++++ SOURCE MATERIAL

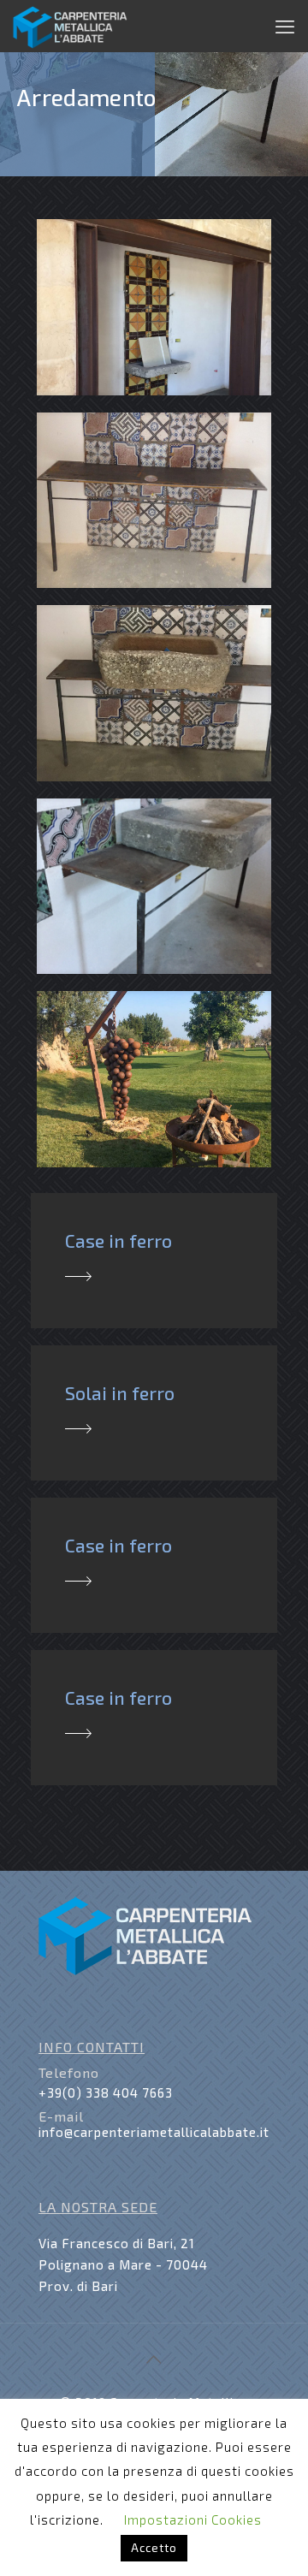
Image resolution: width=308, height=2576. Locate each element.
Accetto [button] (154, 2548)
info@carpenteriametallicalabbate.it (154, 2132)
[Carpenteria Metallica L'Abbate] (70, 25)
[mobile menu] (284, 25)
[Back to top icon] (154, 2359)
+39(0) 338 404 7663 (105, 2092)
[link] (78, 1276)
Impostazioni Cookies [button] (193, 2519)
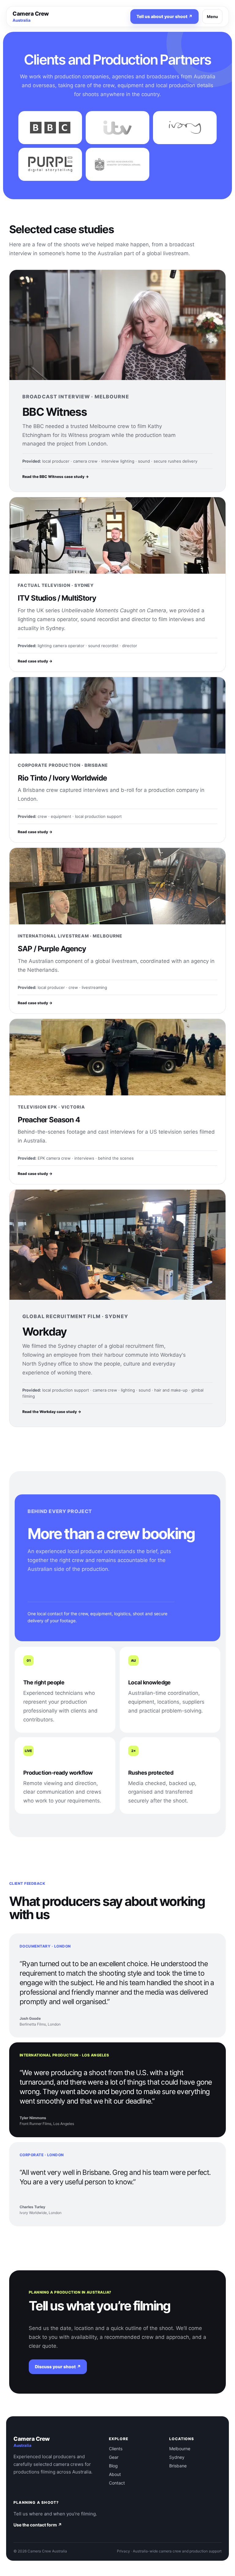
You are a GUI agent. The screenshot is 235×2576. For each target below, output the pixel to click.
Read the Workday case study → (51, 1411)
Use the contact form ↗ (37, 2524)
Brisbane (178, 2465)
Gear (113, 2457)
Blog (113, 2465)
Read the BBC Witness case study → (55, 476)
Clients (115, 2448)
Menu (212, 16)
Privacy (123, 2551)
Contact (117, 2482)
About (115, 2474)
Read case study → (35, 661)
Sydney (177, 2457)
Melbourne (179, 2448)
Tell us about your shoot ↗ (164, 16)
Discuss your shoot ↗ (58, 2366)
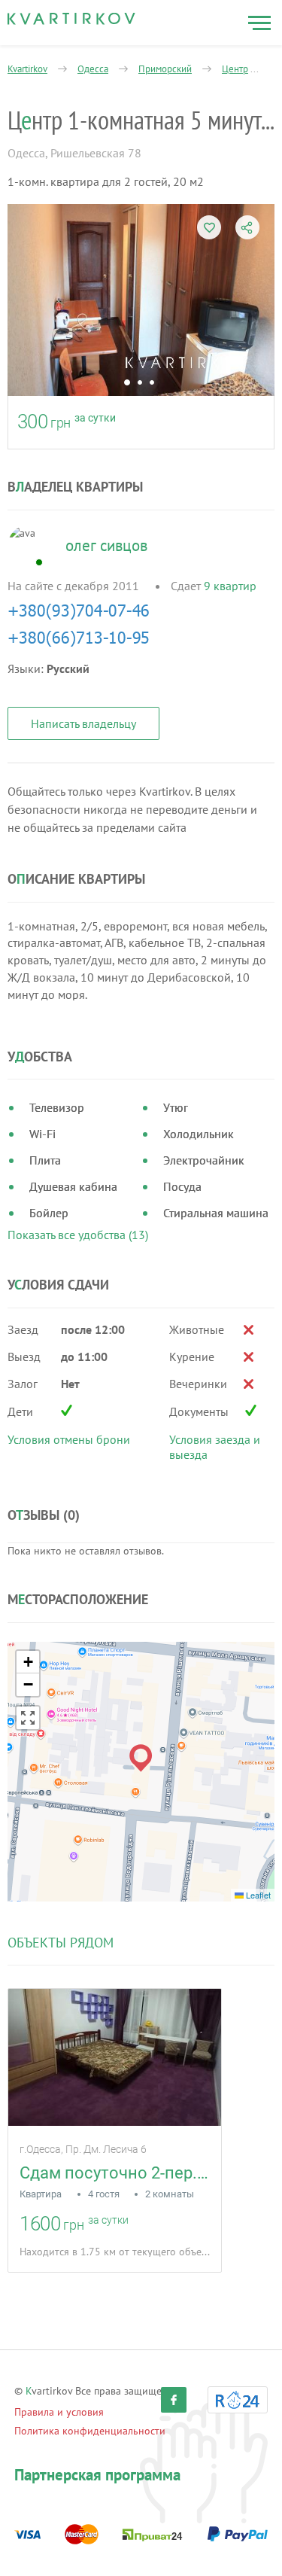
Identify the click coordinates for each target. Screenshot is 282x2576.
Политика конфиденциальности (89, 2431)
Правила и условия (59, 2412)
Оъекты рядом (61, 1942)
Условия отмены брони (69, 1439)
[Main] (71, 19)
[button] (141, 1758)
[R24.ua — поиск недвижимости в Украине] (238, 2399)
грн (60, 423)
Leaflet (257, 1895)
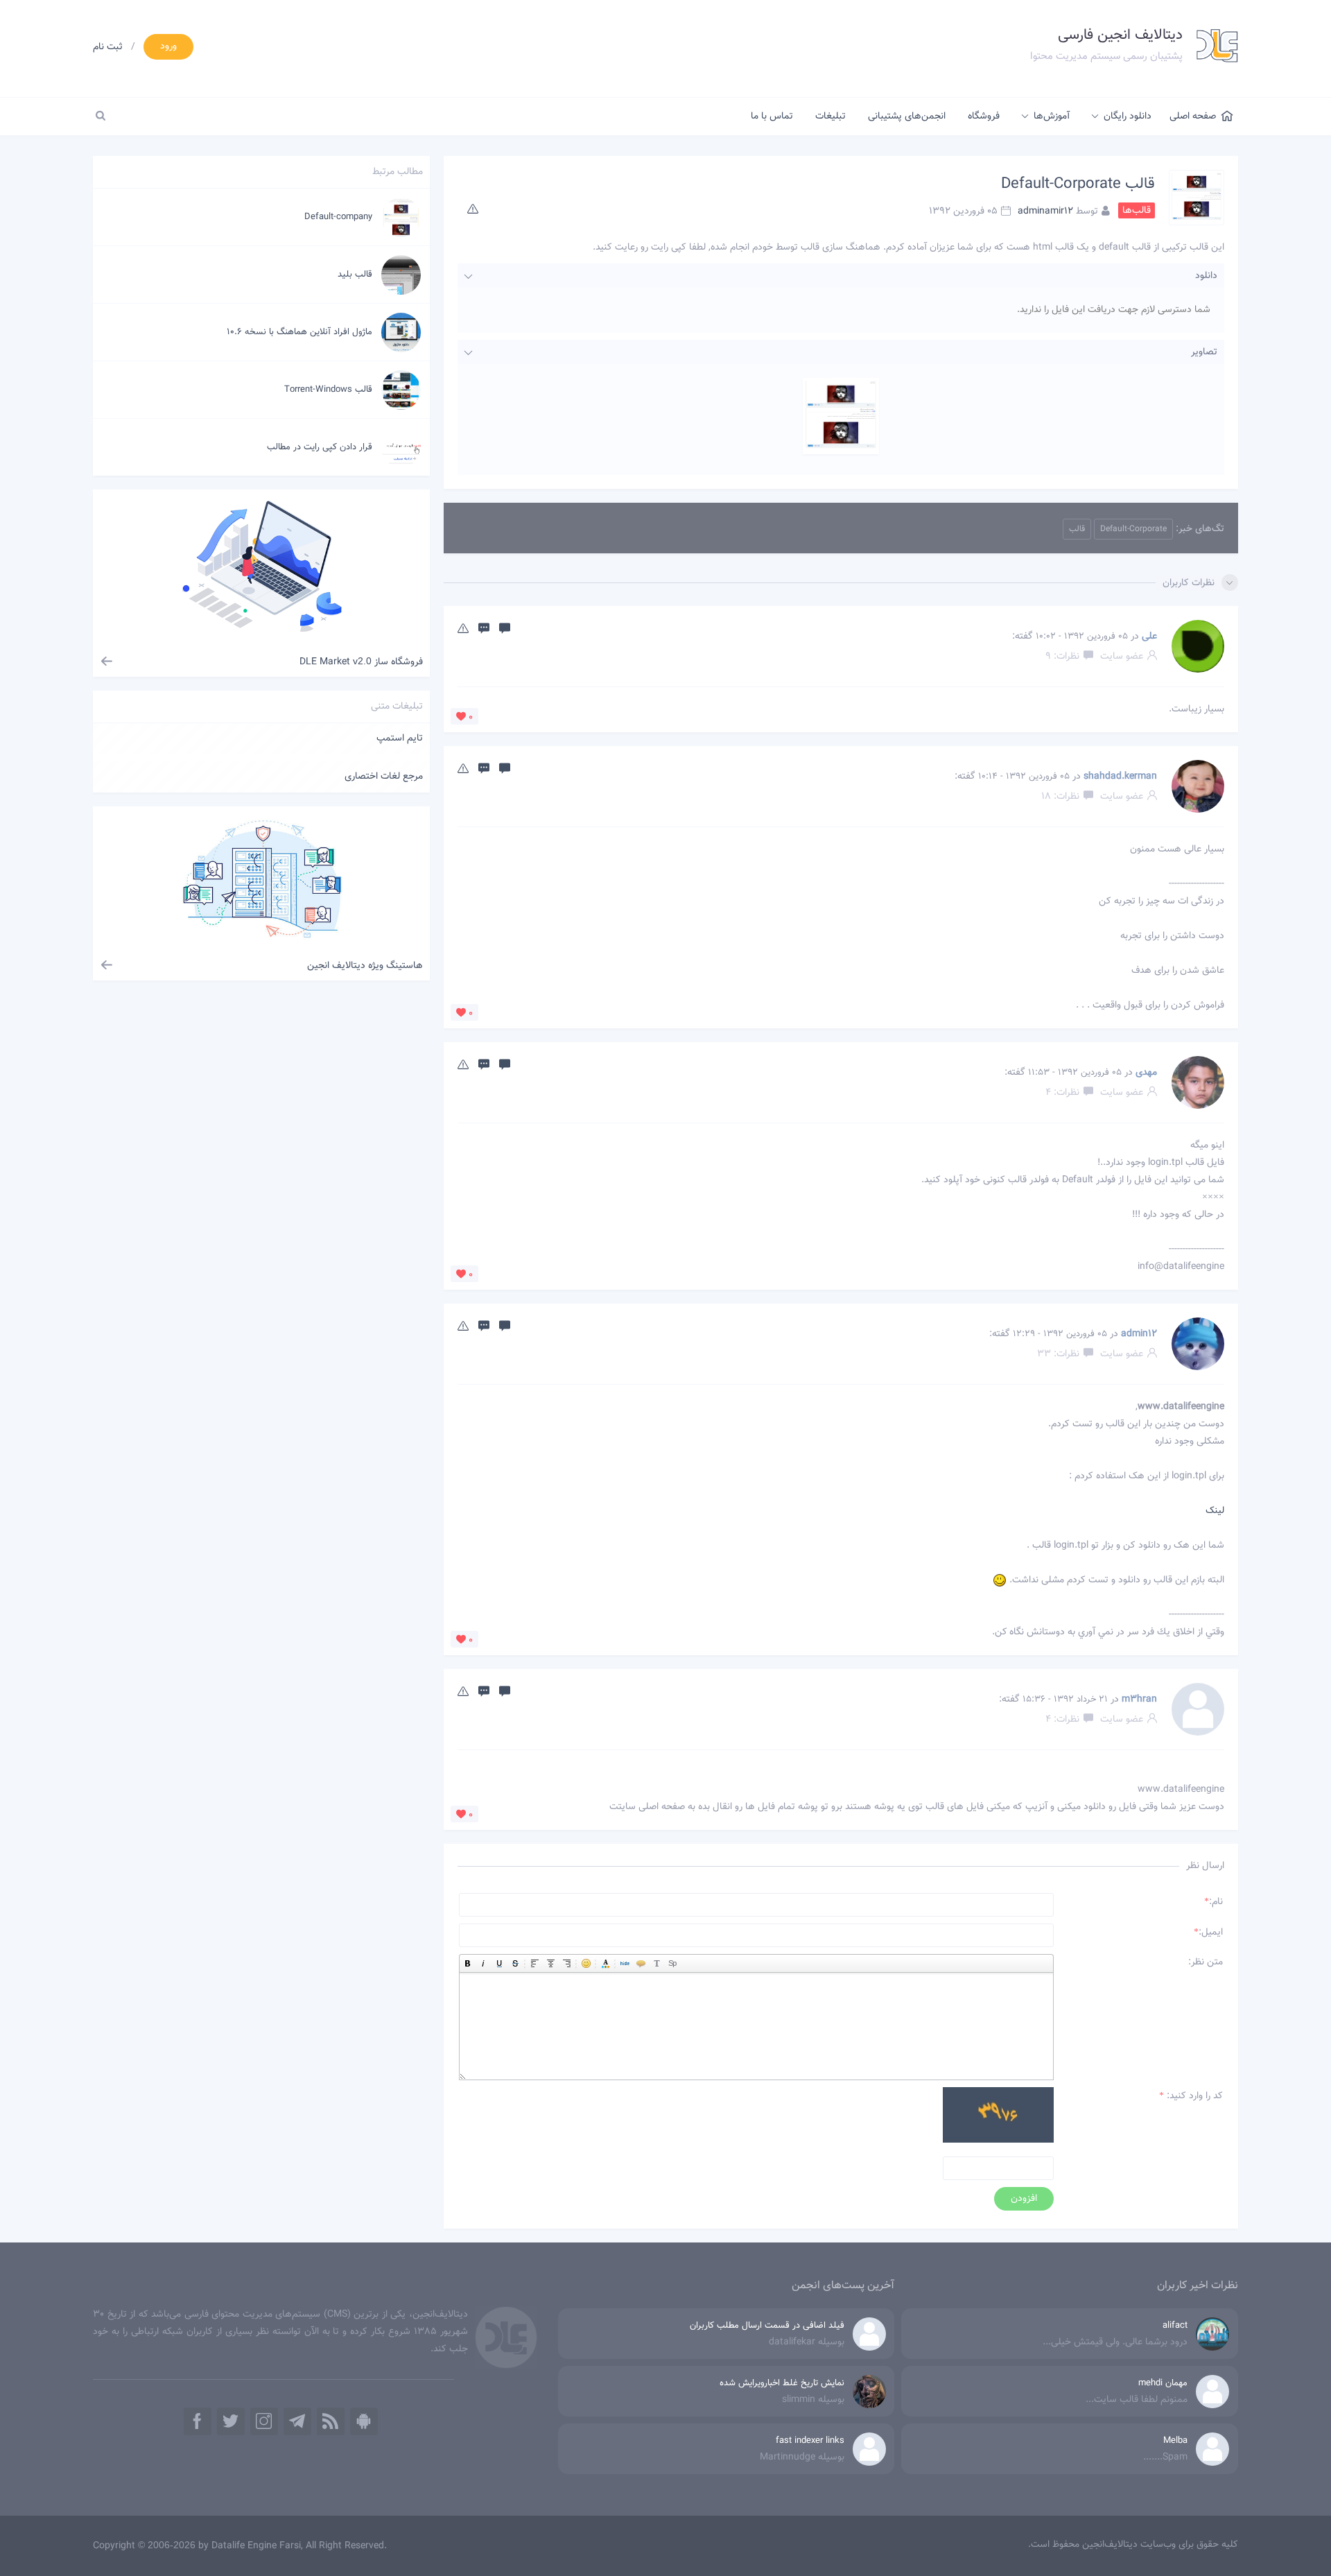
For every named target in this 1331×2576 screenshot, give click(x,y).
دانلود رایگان (1127, 116)
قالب (1077, 529)
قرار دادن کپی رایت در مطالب (319, 447)
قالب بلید (355, 275)
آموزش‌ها (1052, 116)
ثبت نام (108, 47)
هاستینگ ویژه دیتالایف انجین (365, 966)
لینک (1215, 1511)
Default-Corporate (1133, 529)
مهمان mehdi (1163, 2383)
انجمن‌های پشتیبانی (907, 116)
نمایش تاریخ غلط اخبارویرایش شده (782, 2383)
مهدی (1146, 1072)
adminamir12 (1045, 210)
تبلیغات (830, 116)
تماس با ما (772, 116)
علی (1149, 636)
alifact (1175, 2326)
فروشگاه (984, 116)
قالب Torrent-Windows (328, 390)
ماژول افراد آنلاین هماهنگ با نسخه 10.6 (299, 332)
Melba (1175, 2441)
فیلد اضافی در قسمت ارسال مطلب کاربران (767, 2326)
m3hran (1139, 1699)
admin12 (1139, 1334)
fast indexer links (810, 2441)
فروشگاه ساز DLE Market (361, 662)
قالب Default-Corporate (1078, 184)
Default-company (338, 217)
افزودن (1024, 2198)
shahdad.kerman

++++++++

INSTRUCTIONS TO FOLLOW :: Copy all the rows above with "Sydney" switched to "Adelaide" and nothing else changed. Leave the pictures out of your copy.

TASK RESULT ::
Image resolution: width=308, height=2576. Locate each element.
Accetto [button] (154, 2548)
info@carpenteriametallicalabbate.it (154, 2132)
[Carpenteria Metallica L'Abbate] (70, 25)
[mobile menu] (284, 25)
[Back to top icon] (154, 2359)
+39(0) 338 404 7663 (105, 2092)
[link] (78, 1276)
Impostazioni Cookies [button] (193, 2519)
You are a GUI agent. The screenshot is 235×2576. For each target below, output the pixel to click.
Read the Workday case study → (51, 1411)
Use the contact form ↗ (37, 2524)
Brisbane (178, 2465)
Gear (113, 2457)
Blog (113, 2465)
Read the BBC Witness case study → (55, 476)
Clients (115, 2448)
Menu (212, 16)
Privacy (123, 2551)
Contact (117, 2482)
About (115, 2474)
Read case study → (35, 661)
Adelaide (177, 2457)
Melbourne (179, 2448)
Tell us about your shoot ↗ (164, 16)
Discuss your shoot ↗ (58, 2366)
Identify the click coordinates for each target. Screenshot is 282x2576.
Политика конфиденциальности (89, 2431)
Правила и условия (59, 2412)
Оъекты рядом (61, 1942)
Условия отмены брони (69, 1439)
[Main] (71, 19)
[button] (141, 1758)
[R24.ua — поиск недвижимости в Украине] (238, 2399)
грн (60, 423)
Leaflet (257, 1895)
For every named target in this 1331×2576 screenshot, give click(x,y).
دانلود رایگان (1127, 116)
قالب (1077, 529)
قرار دادن کپی رایت در مطالب (319, 447)
قالب بلید (355, 275)
آموزش‌ها (1052, 116)
ثبت نام (108, 47)
هاستینگ ویژه دیتالایف انجین (365, 966)
لینک (1215, 1511)
Default-Corporate (1133, 529)
مهمان mehdi (1163, 2383)
انجمن‌های پشتیبانی (907, 116)
نمایش تاریخ غلط اخبارویرایش شده (782, 2383)
مهدی (1146, 1072)
adminamir12 (1045, 210)
تبلیغات (830, 116)
تماس با ما (772, 116)
علی (1149, 636)
alifact (1175, 2326)
فروشگاه (984, 116)
قالب Torrent-Windows (328, 390)
ماژول افراد آنلاین هماهنگ با نسخه 10.6 (299, 332)
Melba (1175, 2441)
فیلد اضافی در قسمت ارسال مطلب کاربران (767, 2326)
m3hran (1139, 1699)
admin12 (1139, 1334)
fast indexer links (810, 2441)
فروشگاه ساز DLE Market (361, 662)
قالب Default-Corporate (1078, 184)
Default-company (338, 217)
افزودن (1024, 2198)
shahdad.kerman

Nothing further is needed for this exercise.